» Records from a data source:
+++

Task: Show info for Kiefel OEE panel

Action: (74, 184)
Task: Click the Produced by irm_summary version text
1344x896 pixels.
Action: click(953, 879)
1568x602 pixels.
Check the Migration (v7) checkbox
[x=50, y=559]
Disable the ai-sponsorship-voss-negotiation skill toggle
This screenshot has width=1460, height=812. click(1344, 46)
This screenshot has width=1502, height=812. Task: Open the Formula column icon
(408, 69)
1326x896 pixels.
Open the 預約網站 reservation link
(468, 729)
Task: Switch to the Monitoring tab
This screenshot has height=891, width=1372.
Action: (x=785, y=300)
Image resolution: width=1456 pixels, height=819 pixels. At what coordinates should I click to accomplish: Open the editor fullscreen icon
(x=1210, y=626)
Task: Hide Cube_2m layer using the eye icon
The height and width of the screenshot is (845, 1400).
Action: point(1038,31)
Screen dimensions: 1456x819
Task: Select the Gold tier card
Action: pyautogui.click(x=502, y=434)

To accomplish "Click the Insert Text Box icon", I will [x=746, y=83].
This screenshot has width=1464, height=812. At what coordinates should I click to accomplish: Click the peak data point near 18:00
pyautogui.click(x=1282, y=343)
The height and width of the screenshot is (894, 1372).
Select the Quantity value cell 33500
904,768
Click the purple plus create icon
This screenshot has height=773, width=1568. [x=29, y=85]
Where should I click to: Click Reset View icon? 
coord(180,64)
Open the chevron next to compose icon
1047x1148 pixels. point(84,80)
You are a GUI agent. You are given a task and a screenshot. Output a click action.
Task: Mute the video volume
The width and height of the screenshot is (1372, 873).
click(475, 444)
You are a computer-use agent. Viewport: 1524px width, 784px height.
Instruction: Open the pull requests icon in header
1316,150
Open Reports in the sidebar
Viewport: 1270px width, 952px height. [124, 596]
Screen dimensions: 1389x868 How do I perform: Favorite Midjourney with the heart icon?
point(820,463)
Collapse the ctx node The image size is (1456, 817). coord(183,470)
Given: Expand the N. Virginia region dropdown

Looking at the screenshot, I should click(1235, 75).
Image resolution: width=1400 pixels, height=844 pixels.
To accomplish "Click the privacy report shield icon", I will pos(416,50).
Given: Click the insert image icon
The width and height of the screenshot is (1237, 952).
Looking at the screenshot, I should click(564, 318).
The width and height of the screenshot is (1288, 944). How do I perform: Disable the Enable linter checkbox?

+++

Copy out exactly the lines running from the line with "The height and width of the screenshot is (845, 1400)." to the end of the records, inclusive.

The height and width of the screenshot is (845, 1400).
Action: point(1038,31)
Screen dimensions: 1456x819
Task: Select the Gold tier card
Action: pyautogui.click(x=502, y=434)

To accomplish "Click the Insert Text Box icon", I will [x=746, y=83].
This screenshot has width=1464, height=812. At what coordinates should I click to accomplish: Click the peak data point near 18:00
pyautogui.click(x=1282, y=343)
The height and width of the screenshot is (894, 1372).
Select the Quantity value cell 33500
904,768
Click the purple plus create icon
This screenshot has height=773, width=1568. [x=29, y=85]
Where should I click to: Click Reset View icon? 
coord(180,64)
Open the chevron next to compose icon
1047x1148 pixels. point(84,80)
You are a GUI agent. You are given a task and a screenshot. Output a click action.
Task: Mute the video volume
The width and height of the screenshot is (1372, 873).
click(475, 444)
You are a computer-use agent. Viewport: 1524px width, 784px height.
Instruction: Open the pull requests icon in header
1316,150
Open Reports in the sidebar
Viewport: 1270px width, 952px height. [124, 596]
Screen dimensions: 1389x868 How do I perform: Favorite Midjourney with the heart icon?
point(820,463)
Collapse the ctx node The image size is (1456, 817). coord(183,470)
Given: Expand the N. Virginia region dropdown

Looking at the screenshot, I should click(1235, 75).
Image resolution: width=1400 pixels, height=844 pixels.
To accomplish "Click the privacy report shield icon", I will pos(416,50).
Given: Click the insert image icon
The width and height of the screenshot is (1237, 952).
Looking at the screenshot, I should click(564, 318).
The width and height of the screenshot is (1288, 944). How do I perform: Disable the Enable linter checkbox?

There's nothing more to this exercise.